Jahez Sanuno acquisition Qatar expands Saudi delivery footprint

Jahez agreed to buy 8.144 million existing shares (75%) and subscribe to 723,960 new shares (1.56%). Consequently, it will own 76.56% of the company. Meanwhile, founder Hamad Mubarak Al‑Hajri retains 23.44%.

The transaction involves a USD 214 million (SAR 802 million) cash payment. Additionally, Jahez will transfer 1.538 million treasury shares (0.73%) to Al‑Hajri. Moreover, it injects USD 20 million (SAR 75 million) through new share issuance.
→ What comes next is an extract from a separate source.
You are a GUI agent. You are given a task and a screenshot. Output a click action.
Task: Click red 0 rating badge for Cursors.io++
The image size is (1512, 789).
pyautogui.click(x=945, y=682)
Strategic deal fuels Jahez Qatar expansion and digital logistics growth

Jahez will fund the deal with internal resources, bank debt, and treasury shares. A shareholders’ agreement will ensure strong governance after closing. Furthermore, this acquisition fits Jahez’s GCC expansion plan and strengthens its position in Qatar’s delivery sector.

Sanuno’s profile and synergy potential

Sanuno offers food delivery, retail, grocery, and postal services via its digital platform. In 2024, it generated QAR 511 million (SAR 526 million) in revenue and QAR 27 million (SAR 28 million) in net profit. Therefore, the acquisition complements Jahez’s services and operations. It also unlocks synergies through shared tech systems and regional integration.

 

 

The Saudi Standard’s View: Jahez Bets Big on Cross‑GCC Integration

Jahez’s USD 214 million move into Sanuno suggests more than geographic expansion: it signals a push for regional scale and ecosystem synergy.

By acquiring a well-established Qatari platform, Jahez avoids early-stage market risks and gains immediate traction with an operationally mature company.

Moreover, this deal forms part of broader GCC tech consolidation. Sanuno’s multi-service platform fits Jahez’s regional ambitions seamlessly. It opens opportunities for shared infrastructure and unified customer offerings across markets.

The transfer of treasury shares and a governance agreement also demonstrate a balanced approach. Jahez secures local expertise while ensuring strategic control, which is essential for navigating regulatory and cultural differences.

Indeed, this acquisition may set a precedent. Regional M&A could become their default growth model as Saudi tech firms evolve. Consequently, Jahez’s play offers a blueprint for capital-efficient, strategy-aligned expansion across the GCC.